■ Information shown
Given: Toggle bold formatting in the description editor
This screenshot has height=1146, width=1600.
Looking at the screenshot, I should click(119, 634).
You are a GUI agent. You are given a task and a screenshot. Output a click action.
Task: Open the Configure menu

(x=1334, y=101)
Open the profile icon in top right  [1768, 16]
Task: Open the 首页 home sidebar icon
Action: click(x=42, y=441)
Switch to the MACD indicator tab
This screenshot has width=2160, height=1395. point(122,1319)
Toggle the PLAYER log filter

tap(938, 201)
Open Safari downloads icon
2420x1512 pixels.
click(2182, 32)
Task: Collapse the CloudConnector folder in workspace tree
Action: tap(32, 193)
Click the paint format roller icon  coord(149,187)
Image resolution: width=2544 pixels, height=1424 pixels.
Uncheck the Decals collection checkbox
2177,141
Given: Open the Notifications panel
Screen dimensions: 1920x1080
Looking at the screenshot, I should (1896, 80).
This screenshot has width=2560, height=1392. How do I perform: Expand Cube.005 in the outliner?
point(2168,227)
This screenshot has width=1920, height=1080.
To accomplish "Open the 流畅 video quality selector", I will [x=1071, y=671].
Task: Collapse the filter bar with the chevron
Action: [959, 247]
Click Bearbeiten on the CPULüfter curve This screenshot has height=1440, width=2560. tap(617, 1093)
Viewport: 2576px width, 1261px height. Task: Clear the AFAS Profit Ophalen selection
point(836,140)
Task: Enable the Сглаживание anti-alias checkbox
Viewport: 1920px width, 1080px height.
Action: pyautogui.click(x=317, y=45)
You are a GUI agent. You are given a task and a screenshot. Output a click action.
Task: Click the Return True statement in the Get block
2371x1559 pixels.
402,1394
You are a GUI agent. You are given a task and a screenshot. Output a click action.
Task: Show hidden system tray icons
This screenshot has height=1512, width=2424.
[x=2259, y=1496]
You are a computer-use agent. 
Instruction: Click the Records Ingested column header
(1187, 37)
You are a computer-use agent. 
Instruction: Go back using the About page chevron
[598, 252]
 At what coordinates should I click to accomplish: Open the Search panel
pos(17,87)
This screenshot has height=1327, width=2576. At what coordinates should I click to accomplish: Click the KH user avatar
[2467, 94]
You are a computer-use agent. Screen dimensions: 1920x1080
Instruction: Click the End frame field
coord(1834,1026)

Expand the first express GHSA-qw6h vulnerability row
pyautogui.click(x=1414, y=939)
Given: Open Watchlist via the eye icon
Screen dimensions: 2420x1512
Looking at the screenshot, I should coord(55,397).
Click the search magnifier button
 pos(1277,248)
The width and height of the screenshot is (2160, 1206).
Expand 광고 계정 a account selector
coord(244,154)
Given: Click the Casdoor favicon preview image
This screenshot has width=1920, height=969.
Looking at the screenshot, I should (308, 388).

■ What you need to do
Print every record above exactly as it stands.

■ Problem solution
Given: Toggle bold formatting in the description editor
This screenshot has height=1146, width=1600.
Looking at the screenshot, I should click(119, 634).
You are a GUI agent. You are given a task and a screenshot. Output a click action.
Task: Open the Configure menu

(x=1334, y=101)
Open the profile icon in top right  [1768, 16]
Task: Open the 首页 home sidebar icon
Action: click(x=42, y=441)
Switch to the MACD indicator tab
This screenshot has width=2160, height=1395. point(122,1319)
Toggle the PLAYER log filter

tap(938, 201)
Open Safari downloads icon
2420x1512 pixels.
click(2182, 32)
Task: Collapse the CloudConnector folder in workspace tree
Action: tap(32, 193)
Click the paint format roller icon  coord(149,187)
Image resolution: width=2544 pixels, height=1424 pixels.
Uncheck the Decals collection checkbox
2177,141
Given: Open the Notifications panel
Screen dimensions: 1920x1080
Looking at the screenshot, I should (1896, 80).
This screenshot has width=2560, height=1392. How do I perform: Expand Cube.005 in the outliner?
point(2168,227)
This screenshot has width=1920, height=1080.
To accomplish "Open the 流畅 video quality selector", I will [x=1071, y=671].
Task: Collapse the filter bar with the chevron
Action: [959, 247]
Click Bearbeiten on the CPULüfter curve This screenshot has height=1440, width=2560. tap(617, 1093)
Viewport: 2576px width, 1261px height. Task: Clear the AFAS Profit Ophalen selection
point(836,140)
Task: Enable the Сглаживание anti-alias checkbox
Viewport: 1920px width, 1080px height.
Action: pyautogui.click(x=317, y=45)
You are a GUI agent. You are given a task and a screenshot. Output a click action.
Task: Click the Return True statement in the Get block
2371x1559 pixels.
402,1394
You are a GUI agent. You are given a task and a screenshot. Output a click action.
Task: Show hidden system tray icons
This screenshot has height=1512, width=2424.
[x=2259, y=1496]
You are a computer-use agent. 
Instruction: Click the Records Ingested column header
(1187, 37)
You are a computer-use agent. 
Instruction: Go back using the About page chevron
[598, 252]
 At what coordinates should I click to accomplish: Open the Search panel
pos(17,87)
This screenshot has height=1327, width=2576. At what coordinates should I click to accomplish: Click the KH user avatar
[2467, 94]
You are a computer-use agent. Screen dimensions: 1920x1080
Instruction: Click the End frame field
coord(1834,1026)

Expand the first express GHSA-qw6h vulnerability row
pyautogui.click(x=1414, y=939)
Given: Open Watchlist via the eye icon
Screen dimensions: 2420x1512
Looking at the screenshot, I should coord(55,397).
Click the search magnifier button
 pos(1277,248)
The width and height of the screenshot is (2160, 1206).
Expand 광고 계정 a account selector
coord(244,154)
Given: Click the Casdoor favicon preview image
This screenshot has width=1920, height=969.
Looking at the screenshot, I should (308, 388).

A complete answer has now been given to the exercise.